# Aim of the task:
When you reproduce the entries below, keep each one exact and drop any pictures.

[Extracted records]

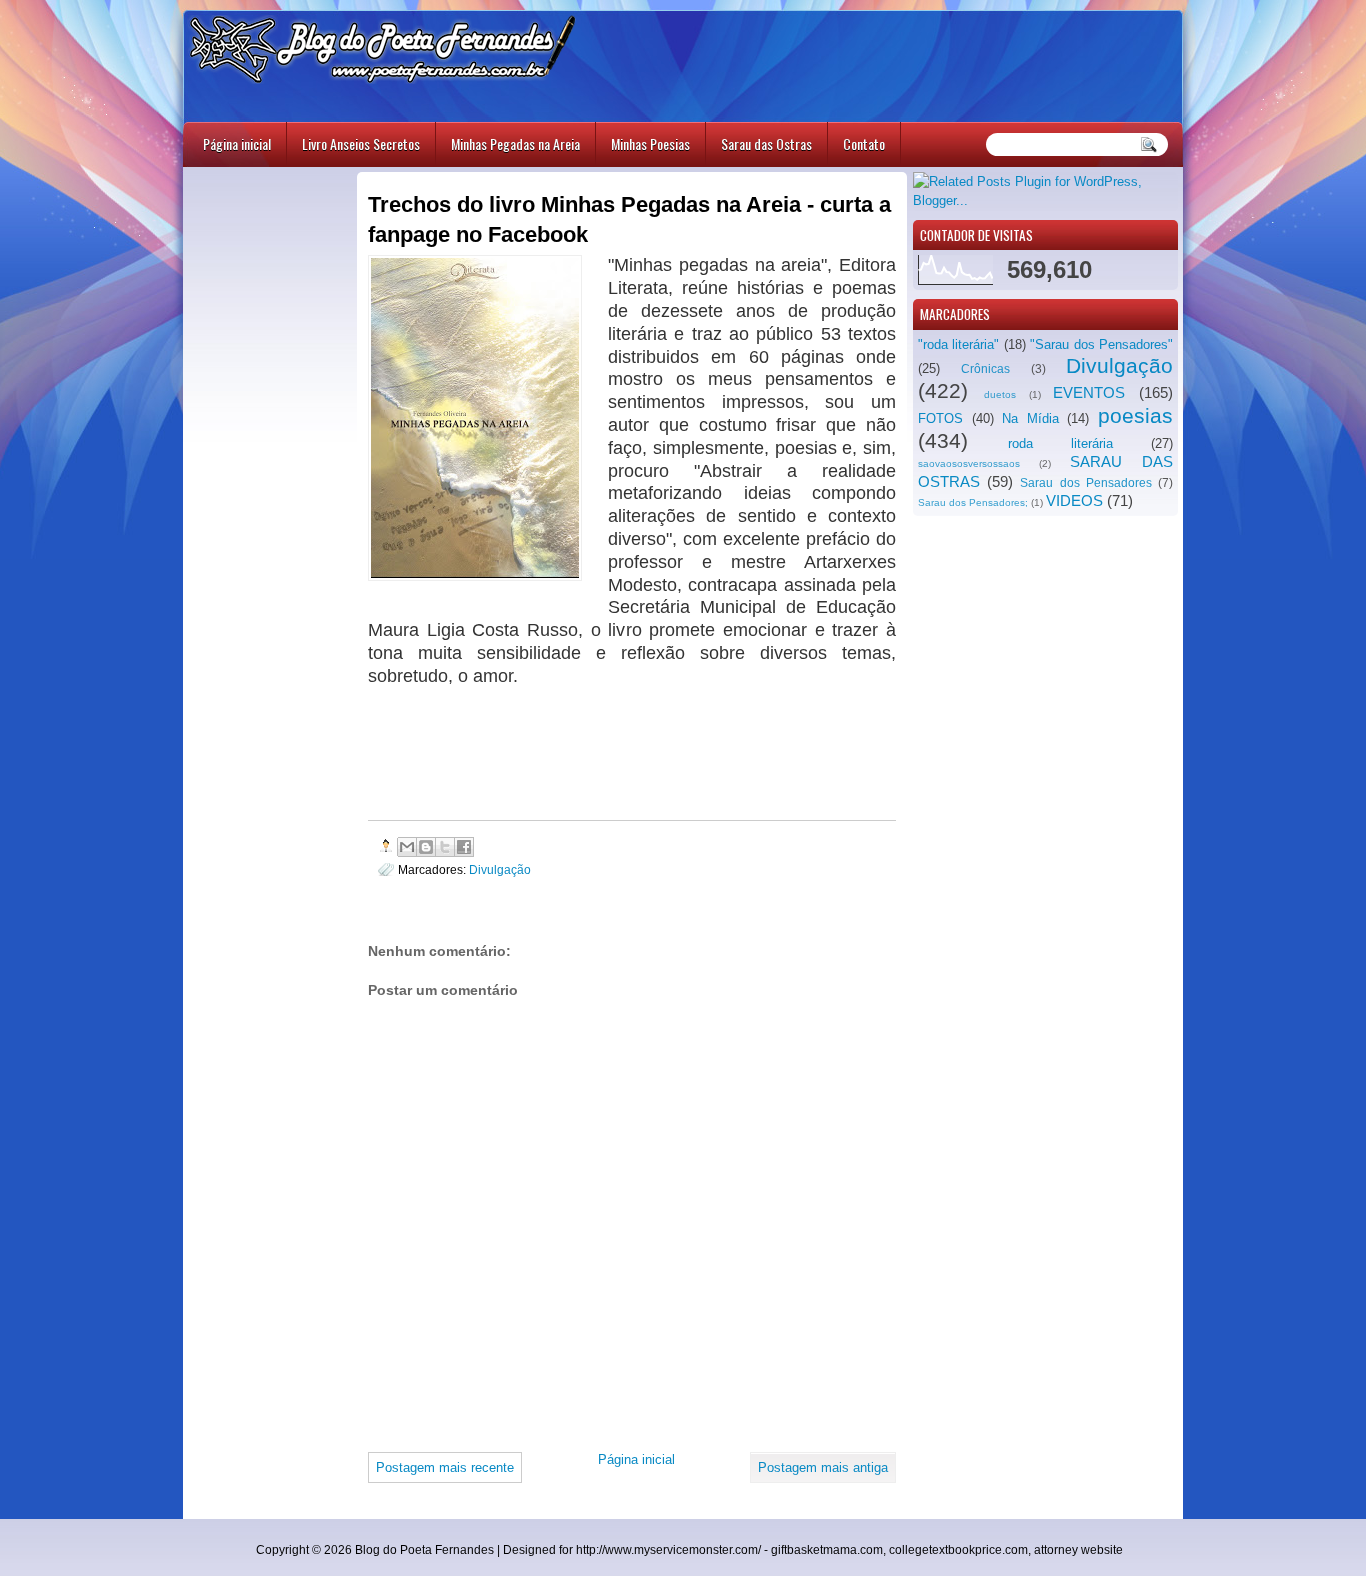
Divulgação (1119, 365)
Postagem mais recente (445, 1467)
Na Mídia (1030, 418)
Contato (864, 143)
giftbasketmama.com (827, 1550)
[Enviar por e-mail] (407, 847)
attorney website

# Solution:
Divulgação (1119, 365)
Postagem mais recente (445, 1467)
Na Mídia (1030, 418)
Contato (864, 143)
giftbasketmama.com (827, 1550)
[Enviar por e-mail] (407, 847)
attorney website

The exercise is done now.